Fetching URLs and Web Resources - Programming Google App Engine with Python (2015)

Programming Google App Engine with Python (2015)

Chapter 13. Fetching URLs and Web Resources

An App Engine application can connect to other sites on the Internet to retrieve data and communicate with web services. It does this not by opening a connection to the remote host from the application server, but through a scalable service called the URL Fetch service. This takes the burden of maintaining connections away from the app servers, and ensures that resource fetching performs well regardless of how many request handlers are fetching resources simultaneously. As with other parts of the App Engine infrastructure, the URL Fetch service is used by other Google applications to fetch web pages.

The URL Fetch service supports fetching URLs using the HTTP protocol as well as using HTTP with SSL (HTTPS). Other methods sometimes associated with URLs (such as FTP) are not supported.

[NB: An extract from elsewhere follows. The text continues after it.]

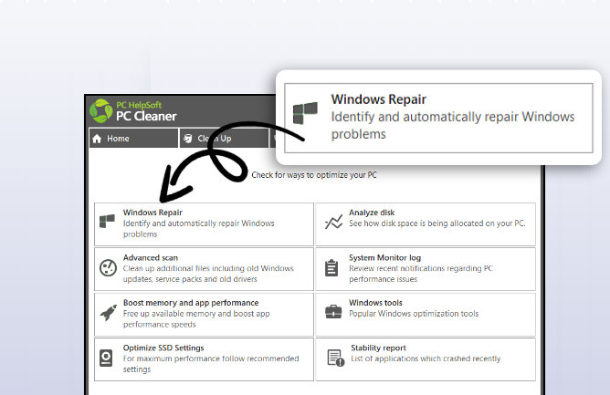Click the PC HelpSoft PC Cleaner logo
The image size is (610, 395).
[x=133, y=111]
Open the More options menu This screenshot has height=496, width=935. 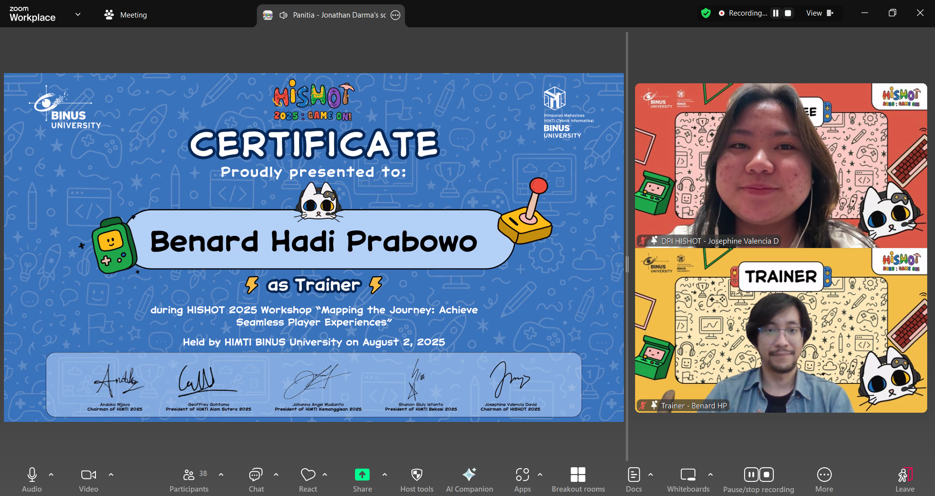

Because the URL Fetch service is based on Google infrastructure, the service inherits a few restrictions that were put in place in the original design of the underlying HTTP proxy. The service supports the five most common HTTP actions (GET, POST, PUT, HEAD, and DELETE) but does not allow for others or for using a nonstandard action. Also, it can only connect to TCP ports in several allowed ranges: 80–90, 440–450, and 1024–65535. By default, it uses port 80 for HTTP, and port 443 for HTTPS. The proxy uses HTTP 1.1 to connect to the remote host.

The outgoing request can contain URL parameters, a request body, and HTTP headers. A few headers cannot be modified for security reasons, which mostly means that an app cannot issue a malformed request, such as a request whose Content-Length header does not accurately reflect the actual content length of the request body. In these cases, the service uses the correct values, or does not include the header.

Request and response sizes are limited, but generous. A request can be up to 5 megabytes in size (including headers), and a response can be up to 32 megabytes in size.

The service waits for a response up to a time limit, or “deadline.” The default fetch deadline is 5 seconds, but you can increase this on a per-request basis. The maximum deadline is 60 seconds during a user request, or 10 minutes during a task queue or scheduled task or from a backend. That is, the fetch deadline can be up to the request handler’s own deadline, except for backends (which have none).

The Python runtime environment offers implementations of standard libraries used for fetching URLs that call the URL Fetch service behind the scenes. These are the urllib, httplib, and urllib2 modules. These implementations give you a reasonable degree of portability and interoperability with other libraries.

Naturally, the standard interfaces do not give you complete access to the service’s features. When using the standard libraries, the service uses the following default behaviors:

§ If the remote host doesn’t respond within 5 seconds, the request is canceled and a service exception is raised.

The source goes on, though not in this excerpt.